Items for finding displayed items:
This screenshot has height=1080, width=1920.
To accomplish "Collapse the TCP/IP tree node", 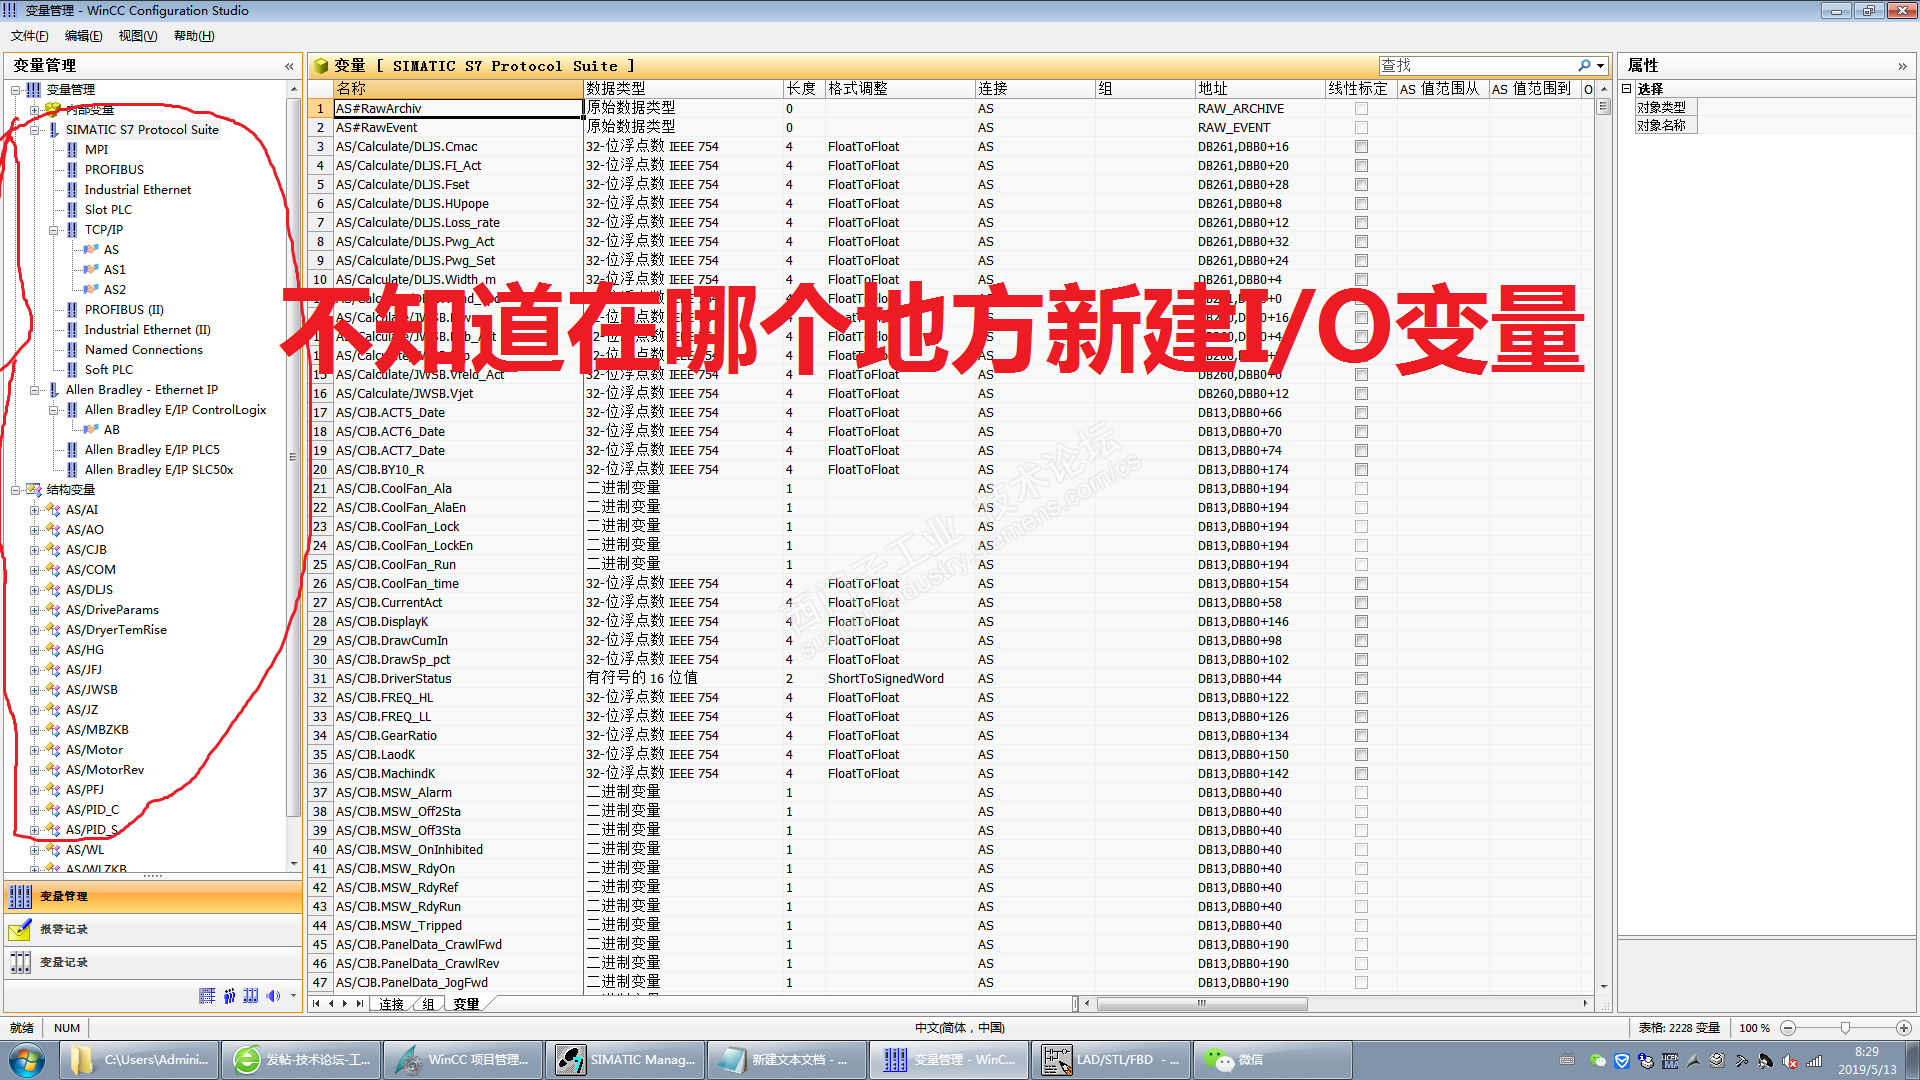I will (54, 230).
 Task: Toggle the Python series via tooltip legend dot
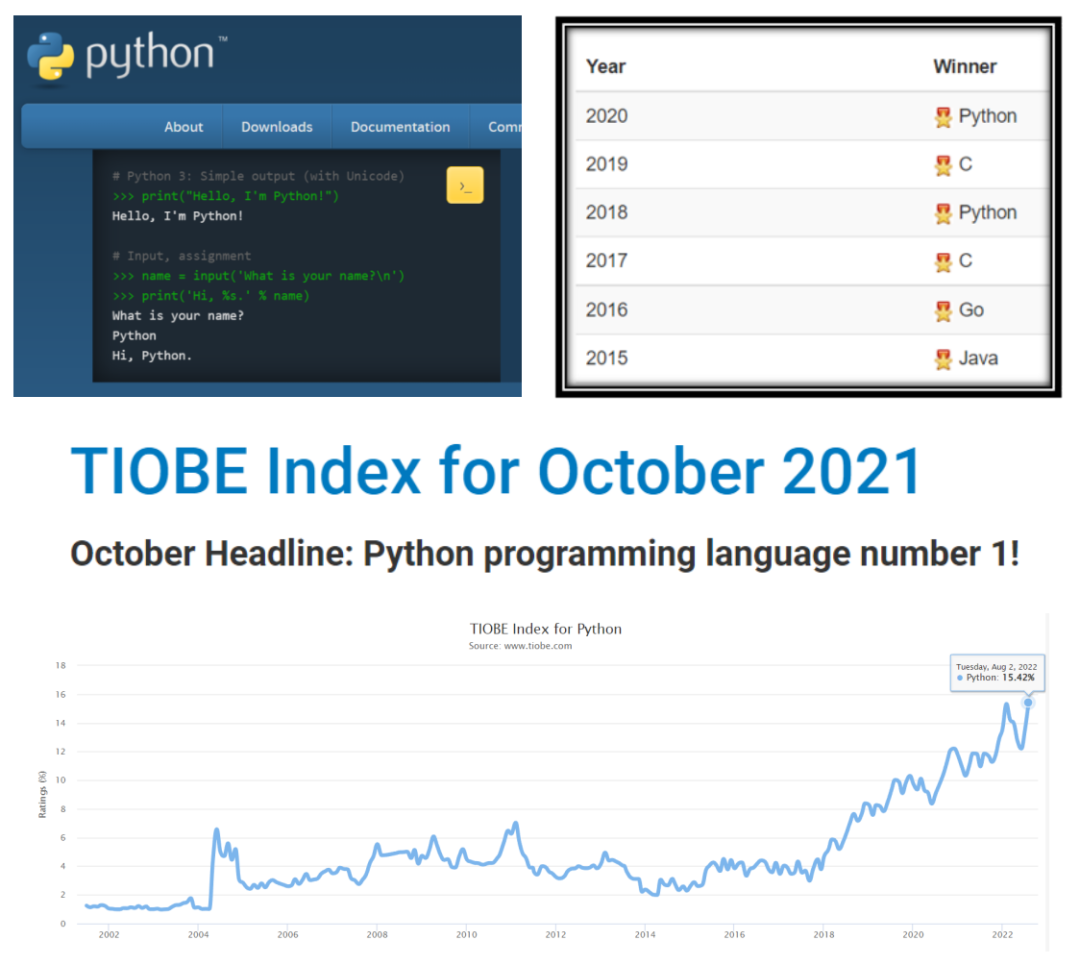click(x=961, y=677)
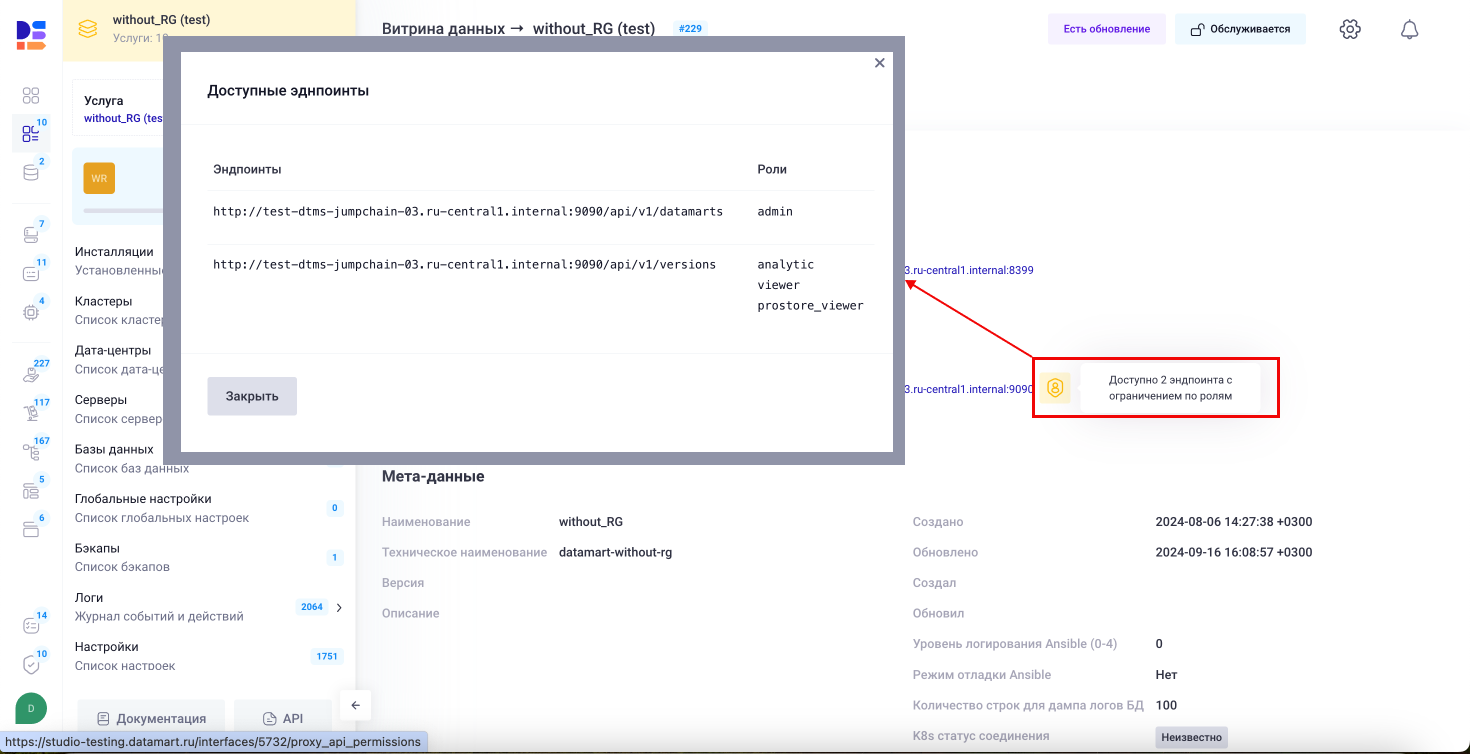Image resolution: width=1470 pixels, height=754 pixels.
Task: Click the Есть обновление button
Action: tap(1106, 29)
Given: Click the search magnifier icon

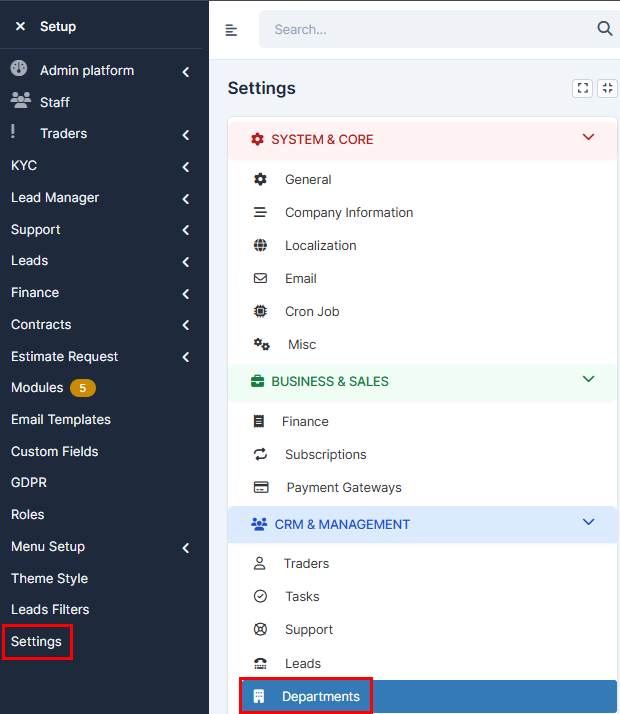Looking at the screenshot, I should [x=604, y=29].
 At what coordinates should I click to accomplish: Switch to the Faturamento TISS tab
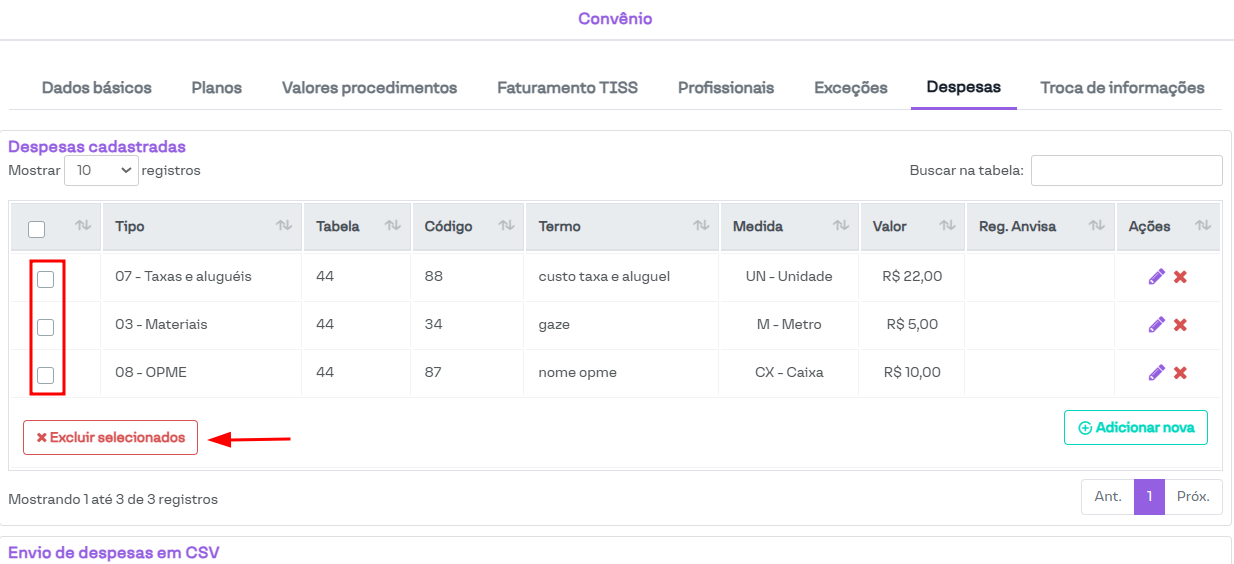(567, 88)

▸ WHAT IS NEEDED
Reproduce without changes the part of the items that opens with the line containing "Given: Click the search magnifier icon" and runs through the end of the items. Leave the pictures out of your answer.

▸ FINAL RESULT
Given: Click the search magnifier icon

Looking at the screenshot, I should [x=604, y=29].
 At what coordinates should I click to accomplish: Switch to the Faturamento TISS tab
(567, 88)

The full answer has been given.